I have colleagues and deliver to customers who do not have mains water. Maybe if the water companies fixed their leaks and gave everyone a meter, less would be wasted. In the mean time I'm using my sprinkler. If the powers that be can't harvest and store enough of the rain that falls on Devon, then they are even less "fit for purpose" than I think them now.
@Fire that's what's happened here. Instead of fixing the leaks and replacing the old pipes, the ingenious gobs***es in Dublin have decided to pump water from the Shannon River (West coast)to Dublin (East coast).
I have just watched last week's GW episode on rain gardens (as mentioned). We have several locally, which were all tested in May's downpours. It was their first real deluge and they all passed with flying colours. All the roads that usually flood badly, were clear and cars could get through, the roundabout wasn't under water. We have five underground streams and rivers that meet at the point in the pictures.
The culverts that drain into the 'garden' need clearing regularly, which our council seem sloppy at. It's such a small thing, to clear a drain, but all the gardens fail if the little job isn't done. We have a volunteer that goes and checks them. Which is why they worked in May.
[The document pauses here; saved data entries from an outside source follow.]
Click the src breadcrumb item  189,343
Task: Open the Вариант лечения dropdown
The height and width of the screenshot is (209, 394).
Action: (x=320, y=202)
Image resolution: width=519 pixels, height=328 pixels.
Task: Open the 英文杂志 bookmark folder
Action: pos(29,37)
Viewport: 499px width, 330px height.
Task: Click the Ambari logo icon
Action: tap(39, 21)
i have six water butts, they hold a total of over 1500 ltrs of water, and they've been dry for about two weeks now, haven't had any decent rain (we had two thunderstorms) since the end of April
was the gist of it. Many water companies are paying more in dividends than they make in profit ( storing up debt ) and that water prices have risen 40% above inflation since "privitisation"
But who an earth tries to make money out of rain, or drains or trains or keeping people well? These are key services that need a lot of money put in to make them work well, not taken out for profit. The whole notion is badly cock-eyed. It always was.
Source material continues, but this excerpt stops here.